* **WRITTEN INSTRUCTION**
Copy every one of the following items word for word, without changing any character.

* **RECORD SET**
* * * *

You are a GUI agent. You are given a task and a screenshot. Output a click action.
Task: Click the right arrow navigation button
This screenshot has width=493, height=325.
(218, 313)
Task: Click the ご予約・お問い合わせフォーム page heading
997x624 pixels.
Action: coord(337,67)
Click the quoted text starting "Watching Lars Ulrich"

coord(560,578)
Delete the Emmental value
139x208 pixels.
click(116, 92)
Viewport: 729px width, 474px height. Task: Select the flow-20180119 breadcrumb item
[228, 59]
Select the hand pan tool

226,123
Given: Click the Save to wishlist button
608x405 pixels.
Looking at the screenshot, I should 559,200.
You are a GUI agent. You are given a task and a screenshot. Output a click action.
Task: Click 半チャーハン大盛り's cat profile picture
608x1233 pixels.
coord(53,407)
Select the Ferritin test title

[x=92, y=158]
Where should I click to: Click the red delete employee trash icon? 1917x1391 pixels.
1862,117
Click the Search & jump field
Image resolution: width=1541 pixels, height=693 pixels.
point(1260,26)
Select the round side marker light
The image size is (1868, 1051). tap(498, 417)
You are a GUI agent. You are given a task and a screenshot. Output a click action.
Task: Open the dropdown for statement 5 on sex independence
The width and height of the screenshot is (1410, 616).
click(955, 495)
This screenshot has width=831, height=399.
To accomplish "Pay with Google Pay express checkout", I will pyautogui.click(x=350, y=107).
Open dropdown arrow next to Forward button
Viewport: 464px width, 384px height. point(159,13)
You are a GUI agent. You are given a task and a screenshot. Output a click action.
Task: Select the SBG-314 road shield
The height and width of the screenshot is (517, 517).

* * * *

* **SOLUTION BELOW**
You are a GUI agent. You are given a task and a screenshot. Output a click action.
Task: Click the right arrow navigation button
This screenshot has width=493, height=325.
(218, 313)
Task: Click the ご予約・お問い合わせフォーム page heading
997x624 pixels.
Action: coord(337,67)
Click the quoted text starting "Watching Lars Ulrich"

coord(560,578)
Delete the Emmental value
139x208 pixels.
click(116, 92)
Viewport: 729px width, 474px height. Task: Select the flow-20180119 breadcrumb item
[228, 59]
Select the hand pan tool

226,123
Given: Click the Save to wishlist button
608x405 pixels.
Looking at the screenshot, I should 559,200.
You are a GUI agent. You are given a task and a screenshot. Output a click action.
Task: Click 半チャーハン大盛り's cat profile picture
608x1233 pixels.
coord(53,407)
Select the Ferritin test title

[x=92, y=158]
Where should I click to: Click the red delete employee trash icon? 1917x1391 pixels.
1862,117
Click the Search & jump field
Image resolution: width=1541 pixels, height=693 pixels.
point(1260,26)
Select the round side marker light
The image size is (1868, 1051). tap(498, 417)
You are a GUI agent. You are given a task and a screenshot. Output a click action.
Task: Open the dropdown for statement 5 on sex independence
The width and height of the screenshot is (1410, 616).
click(955, 495)
This screenshot has width=831, height=399.
To accomplish "Pay with Google Pay express checkout", I will pyautogui.click(x=350, y=107).
Open dropdown arrow next to Forward button
Viewport: 464px width, 384px height. point(159,13)
You are a GUI agent. You are given a task and a screenshot. Output a click action.
Task: Select the SBG-314 road shield
The height and width of the screenshot is (517, 517).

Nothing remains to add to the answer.